━━━ EXERCISE MATERIALS

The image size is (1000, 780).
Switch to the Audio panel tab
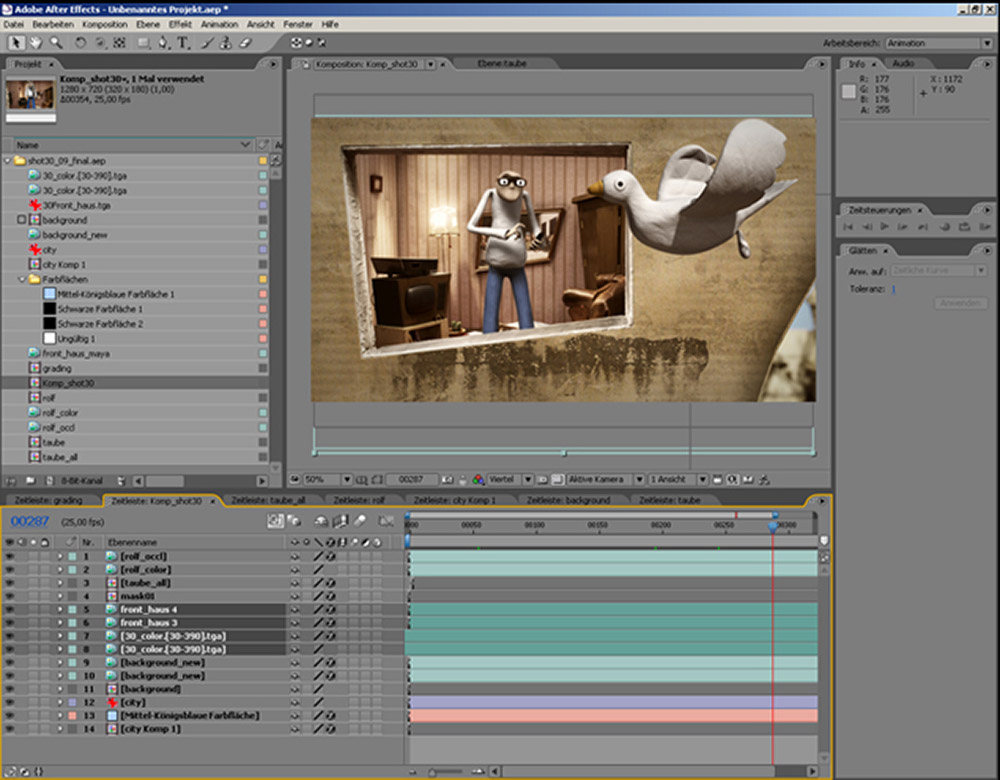coord(902,64)
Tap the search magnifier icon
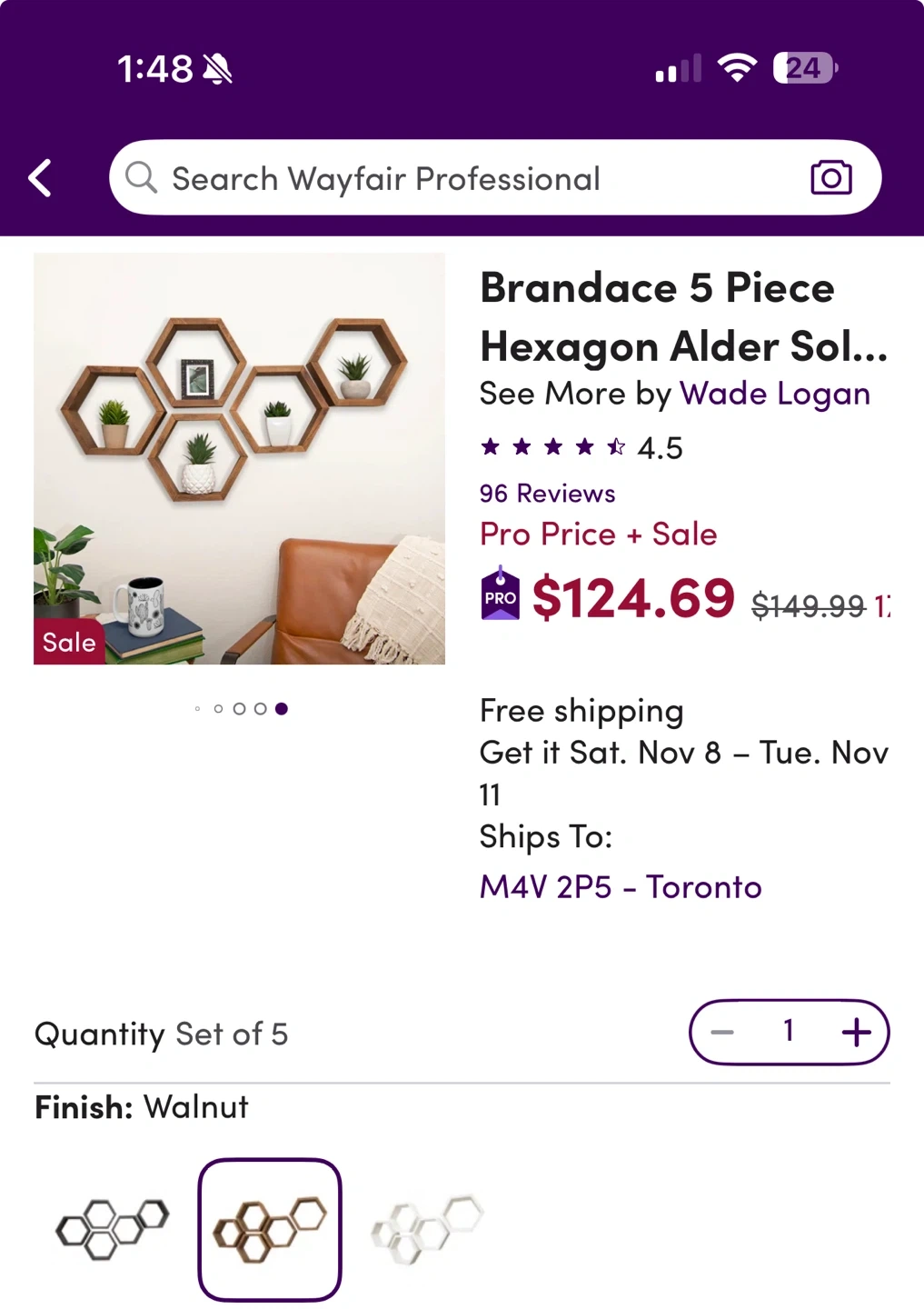This screenshot has height=1309, width=924. pos(141,177)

━━━━━━

> [DIRECTIONS]
In the records, replace "Tap" with "Press" and leave every other word as it is. Write the records out again with that change, but leave out the pictures.

> [TASK RESPONSE]
The image size is (1000, 780).
Switch to the Audio panel tab
coord(902,64)
Press the search magnifier icon
This screenshot has height=1309, width=924. pos(141,177)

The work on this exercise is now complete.